No que concerne ao tratamento que os arts. 100 a 126 da Lei nº 8.666/93 dão aos crimes de licitação, é correto afirmar que
- A)são crimes de ação penal pública incondicionada, admitindo-se, contudo, ação penal privada subsidiária da pública.
Certa: o art. 100 da Lei 8.666/93 prevê ação penal pública incondicionada, com possibilidade de ação privada subsidiária da pública.
- B)são crimes de ação penal pública condicionada à representação do órgão lesado.
Errada: não há exigência de representação do órgão lesado; a ação é pública incondicionada.
- C)são crimes de ação penal pública, que admitem a forma condicionada ou incondicionada, a depender da qualidade do agente criminoso.
Errada: a lei não diferencia a ação penal pela qualidade do agente, e o tipo de ação não varia entre condicionada e incondicionada.
- D)eventual sentença absolutória passará por reexame necessário ou “recurso de ofício”.
Errada: não existe previsão de reexame necessário ou recurso de ofício para sentença absolutória nesse regime.

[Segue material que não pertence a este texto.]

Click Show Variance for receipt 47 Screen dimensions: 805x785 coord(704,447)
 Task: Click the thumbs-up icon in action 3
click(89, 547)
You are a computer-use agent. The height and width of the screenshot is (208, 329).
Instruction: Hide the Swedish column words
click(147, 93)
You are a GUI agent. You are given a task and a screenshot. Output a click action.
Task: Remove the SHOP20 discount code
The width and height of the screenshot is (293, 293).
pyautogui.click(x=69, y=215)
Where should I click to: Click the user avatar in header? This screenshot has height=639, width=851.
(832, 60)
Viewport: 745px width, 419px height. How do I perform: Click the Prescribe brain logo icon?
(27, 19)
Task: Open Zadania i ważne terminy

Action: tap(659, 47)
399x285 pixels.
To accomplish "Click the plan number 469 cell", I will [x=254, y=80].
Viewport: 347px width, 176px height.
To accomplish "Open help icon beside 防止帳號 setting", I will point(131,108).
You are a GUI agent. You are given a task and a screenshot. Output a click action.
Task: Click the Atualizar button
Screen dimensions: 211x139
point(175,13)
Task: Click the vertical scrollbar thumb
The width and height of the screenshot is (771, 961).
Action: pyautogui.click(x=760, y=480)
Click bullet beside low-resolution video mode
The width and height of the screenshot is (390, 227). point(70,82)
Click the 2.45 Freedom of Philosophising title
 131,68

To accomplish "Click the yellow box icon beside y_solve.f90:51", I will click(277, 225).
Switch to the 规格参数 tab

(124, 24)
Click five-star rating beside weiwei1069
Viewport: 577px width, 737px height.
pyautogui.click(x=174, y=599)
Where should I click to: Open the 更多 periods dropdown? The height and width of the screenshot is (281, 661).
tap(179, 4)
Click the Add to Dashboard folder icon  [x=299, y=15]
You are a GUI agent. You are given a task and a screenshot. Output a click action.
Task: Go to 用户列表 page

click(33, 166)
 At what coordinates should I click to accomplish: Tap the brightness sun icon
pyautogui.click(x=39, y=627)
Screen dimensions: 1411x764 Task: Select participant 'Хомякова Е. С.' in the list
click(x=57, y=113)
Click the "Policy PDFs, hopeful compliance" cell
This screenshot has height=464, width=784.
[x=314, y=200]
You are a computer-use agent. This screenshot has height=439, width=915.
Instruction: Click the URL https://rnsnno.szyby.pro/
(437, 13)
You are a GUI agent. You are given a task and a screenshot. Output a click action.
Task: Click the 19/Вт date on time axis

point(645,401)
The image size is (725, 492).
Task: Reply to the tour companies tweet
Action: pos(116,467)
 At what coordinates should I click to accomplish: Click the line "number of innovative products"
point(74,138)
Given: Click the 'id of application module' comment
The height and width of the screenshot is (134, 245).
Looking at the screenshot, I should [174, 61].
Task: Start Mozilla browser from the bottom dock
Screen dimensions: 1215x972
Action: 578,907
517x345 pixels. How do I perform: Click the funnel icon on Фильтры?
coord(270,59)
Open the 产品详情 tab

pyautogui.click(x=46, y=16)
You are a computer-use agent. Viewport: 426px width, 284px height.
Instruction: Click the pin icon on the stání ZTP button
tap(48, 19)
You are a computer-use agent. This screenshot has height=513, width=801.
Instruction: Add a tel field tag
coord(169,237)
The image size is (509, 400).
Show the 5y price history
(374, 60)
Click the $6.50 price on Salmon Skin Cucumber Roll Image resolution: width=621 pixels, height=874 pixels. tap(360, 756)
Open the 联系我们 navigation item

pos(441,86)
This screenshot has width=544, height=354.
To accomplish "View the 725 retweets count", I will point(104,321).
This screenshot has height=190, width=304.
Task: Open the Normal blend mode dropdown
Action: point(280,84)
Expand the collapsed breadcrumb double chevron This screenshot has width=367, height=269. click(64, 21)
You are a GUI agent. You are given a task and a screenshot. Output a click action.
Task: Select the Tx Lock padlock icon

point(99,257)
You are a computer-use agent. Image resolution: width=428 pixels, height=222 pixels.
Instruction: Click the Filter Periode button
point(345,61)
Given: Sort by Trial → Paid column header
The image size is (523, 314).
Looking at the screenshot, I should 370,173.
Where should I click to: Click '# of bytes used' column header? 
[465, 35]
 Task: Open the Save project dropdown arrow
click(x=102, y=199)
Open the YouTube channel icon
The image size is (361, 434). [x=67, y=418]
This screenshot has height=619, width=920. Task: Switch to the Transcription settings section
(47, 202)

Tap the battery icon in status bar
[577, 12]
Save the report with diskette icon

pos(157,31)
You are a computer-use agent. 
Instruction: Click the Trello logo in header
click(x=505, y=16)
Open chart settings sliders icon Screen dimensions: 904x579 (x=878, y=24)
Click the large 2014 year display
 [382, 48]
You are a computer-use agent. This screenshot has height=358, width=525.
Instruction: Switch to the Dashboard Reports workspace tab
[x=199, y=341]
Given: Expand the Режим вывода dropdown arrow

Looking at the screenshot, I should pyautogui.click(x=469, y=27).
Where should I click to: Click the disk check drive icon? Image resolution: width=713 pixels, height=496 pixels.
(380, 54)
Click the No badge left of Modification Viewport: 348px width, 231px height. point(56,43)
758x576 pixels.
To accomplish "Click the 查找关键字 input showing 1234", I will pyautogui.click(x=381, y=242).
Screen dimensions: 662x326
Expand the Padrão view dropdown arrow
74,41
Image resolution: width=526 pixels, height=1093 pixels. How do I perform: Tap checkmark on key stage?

- E)eventual decisão concessiva de “habeas corpus” passará por reexame necessário ou “recurso de ofício”, ainda que proferida por órgão colegiado.
Errada: decisão concessiva de habeas corpus não se submete a reexame necessário, ainda que proferida por órgão colegiado.
Gabarito: A
A Lei nº 8.666/93, nos arts. 89 a 99, tipifica os crimes ligados à licitação e ao contrato administrativo, e os arts. 100 a 126 tratam do procedimento penal aplicável. O ponto mais cobrado está no art. 100: esses crimes são de ação penal pública incondicionada, ou seja, o Ministério Público pode denunciar independentemente de representação do órgão lesado. A lei ainda admite a ação penal privada subsidiária da pública, se o MP não agir no prazo legal. Isso é o detalhe que costuma aparecer em prova para testar se você sabe que o sistema é o da titularidade pública, mas com uma válvula de escape para a omissão ministerial. Por isso a alternativa A está correta: ela reproduz exatamente a regra legal do art. 100 da Lei 8.666/93. Não há condicionamento à representação, nem depende da qualidade do agente. Em concursos, a banca gosta de misturar isso com ideias de ação penal condicionada, mas aqui a regra é direta e seca, sem firula. Também não existe, nesse regime, reexame necessário para sentença absolutória ou para habeas corpus. Esses mecanismos não fazem parte do tratamento dos crimes de licitação previsto na lei, então qualquer alternativa nessa linha deve acender a luz amarela na sua cabeça.